[Source records]
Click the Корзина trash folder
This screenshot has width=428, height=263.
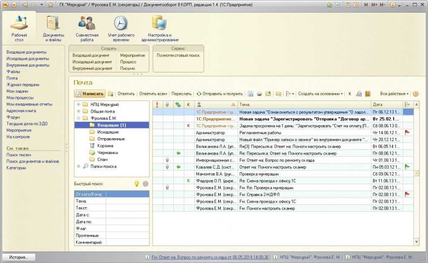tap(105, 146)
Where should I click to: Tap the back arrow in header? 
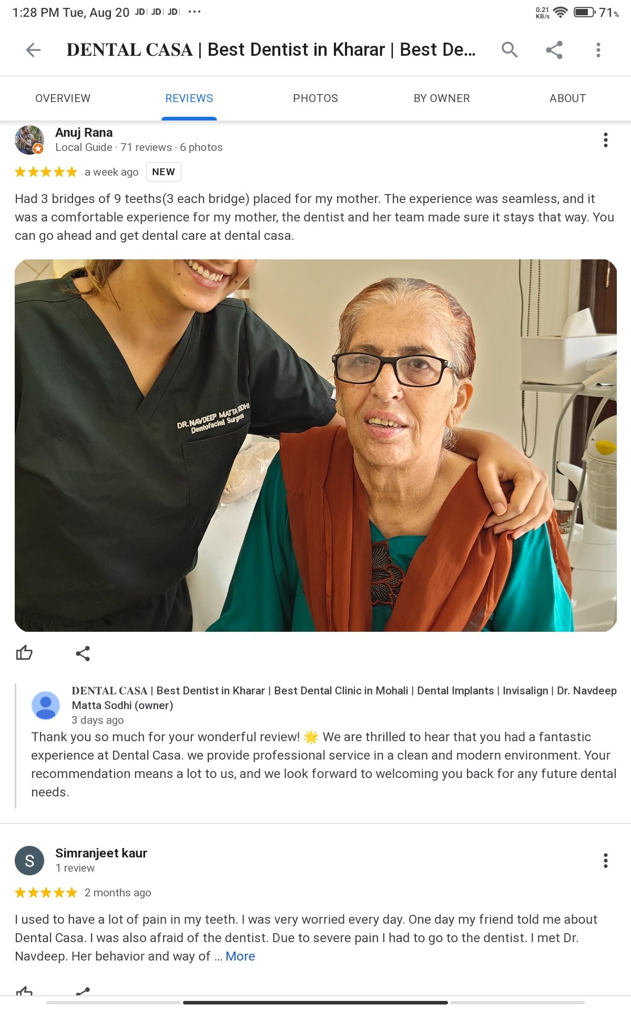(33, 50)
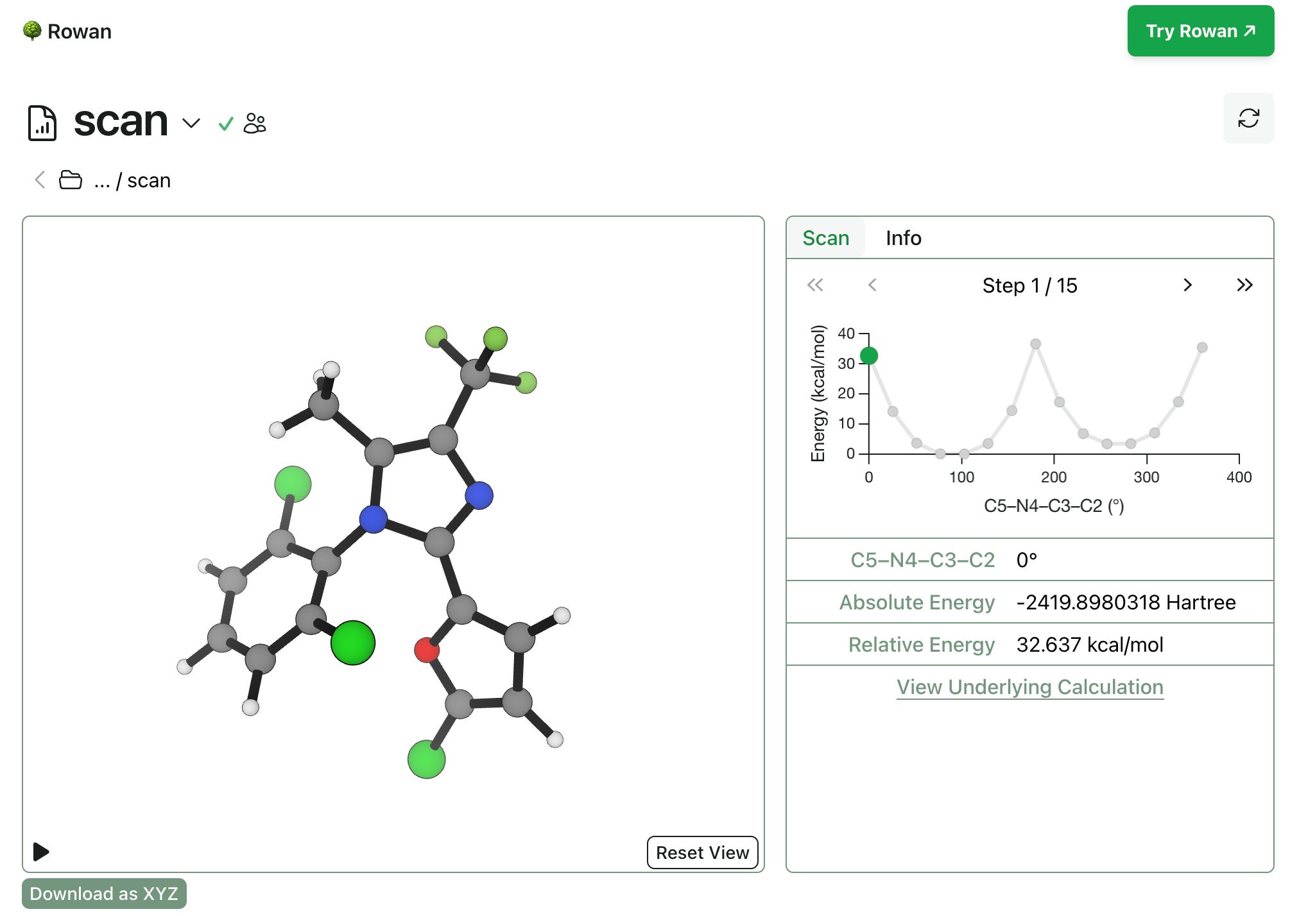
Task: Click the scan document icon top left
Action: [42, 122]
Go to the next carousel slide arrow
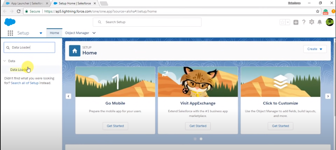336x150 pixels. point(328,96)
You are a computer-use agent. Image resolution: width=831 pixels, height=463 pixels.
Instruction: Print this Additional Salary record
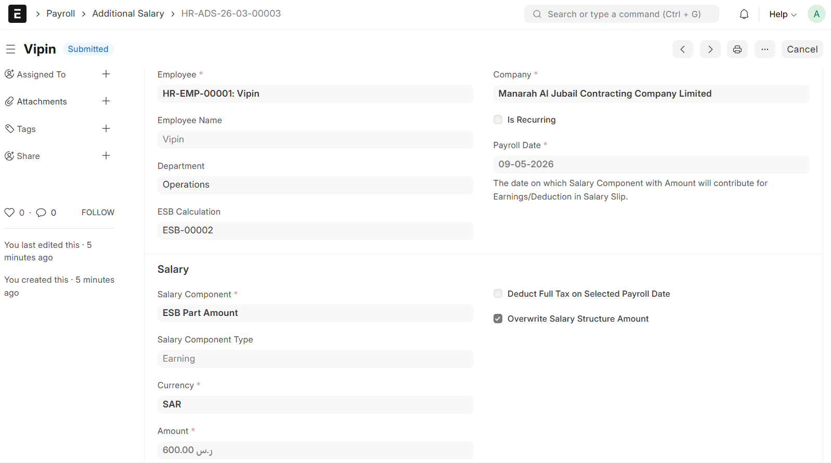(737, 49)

### INSTRUCTIONS FOR THE TASK
Give the records again exactly, without pictures.

### WRITTEN ANSWER
Click the Корзина trash folder
This screenshot has width=428, height=263.
tap(105, 146)
Where should I click to: Tap the back arrow in header? 
(33, 50)
Task: Click the scan document icon top left
Action: [42, 122]
Go to the next carousel slide arrow
336x150 pixels. point(328,96)
You are a computer-use agent. Image resolution: width=831 pixels, height=463 pixels.
Instruction: Print this Additional Salary record
(737, 49)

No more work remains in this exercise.